The HTC Desire 300 is a low-end Android smartphone released by HTC in 2013. The phone was announced on 3 September 2013 in London, England. It was stated that the device would be available in October 2013 in select markets.

== Specifications ==

=== Design ===
The HTC Desire 300 has a 4.3-inch display with big bezels; there is an earpiece, an "HTC" logo and a front-facing camera at the upper bezel of the display and there are two capacitive buttons (back and home) buttons at the lower bezel of the display. On the side frame, there is a volume rocker at the right side, there is a power button and a headphone jack at the top and there is a micro-USB port and a microphone hole at the bottom while the left side is empty. The HTC Desire 300 has a unibody plastic cover that can be removed; removing the cover reveals a removable battery, a microSIM card slot and a microSD card slot for storage expansion.

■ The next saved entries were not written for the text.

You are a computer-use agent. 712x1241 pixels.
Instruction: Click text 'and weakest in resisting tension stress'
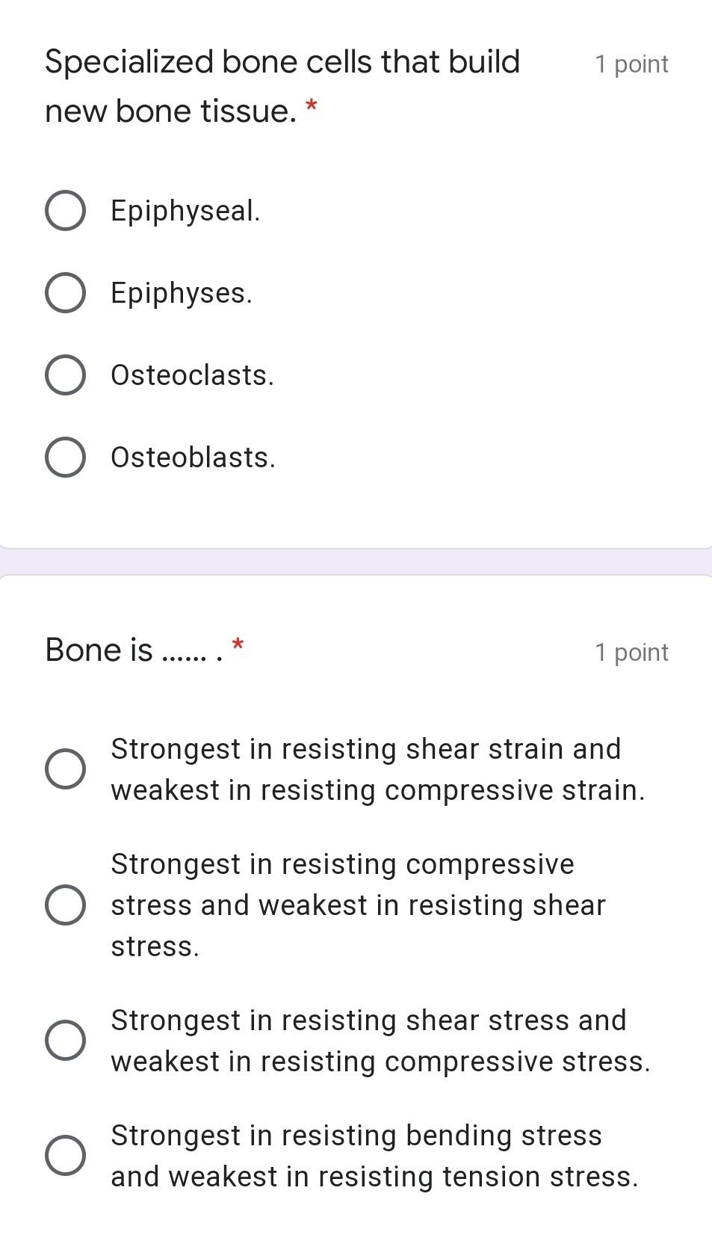click(374, 1177)
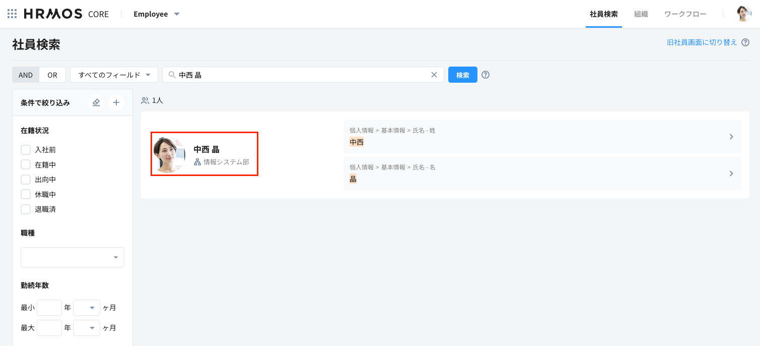Viewport: 760px width, 346px height.
Task: Enable the 在籍中 filter checkbox
Action: tap(26, 164)
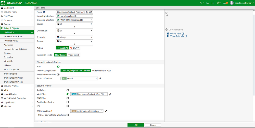
Task: Click the OK button
Action: click(136, 125)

There is a rear-facing camera and a speaker alongside an "HTC" logo at the back.

The HTC Desire measures 131.78 x 66.23 x 10.12 mm and weighs 120 grams. It is available in black and white.

=== Hardware ===
The HTC Desire 300 is powered by Qualcomm Snapdragon S4 system-on-chip manufactured on a 45 nm process and consisting of a 1.0 GHz dual-core ARM Cortex-A5 CPU and Adreno 203 GPU. It comes with 512 MB RAM and 4 GB internal storage; however, only 1.4 GB of the 4 GB internal storage is user accessible. Internal storage can be expanded up to 64 GB by using a microSD card.

The HTC Desire 300 has a 4.3-inch LCD with 480x800 pixels (WVGA) resolution and 217 ppi pixel density. The phone has Beats Audio enhancements but lacks the BoomSound speakers.

The HTC Desire 300 has a 5-megapixel rear camera with f/2.8 aperture, 34mm focal length, autofocus and WVGA (800x480) video recording. It also has a VGA (0.3-megapixel) front-facing camera. None of the cameras is assisted by LED flash.

The HTC Desire 300 has a 1650 mAh removable battery. According to HTC, the phone can last up to 11 hours on 3G calls and up to 26 days on 3G stand-by.

=== Software ===
The HTC Desire 300 runs on Android 4.1.2 Jelly Bean with HTC's Sense user interface out of the box. It also includes HTC's Blinkfeed feature which displays a dynamic list of titles and social network updates on the home screen. It comes preinstalled with Google's software suite.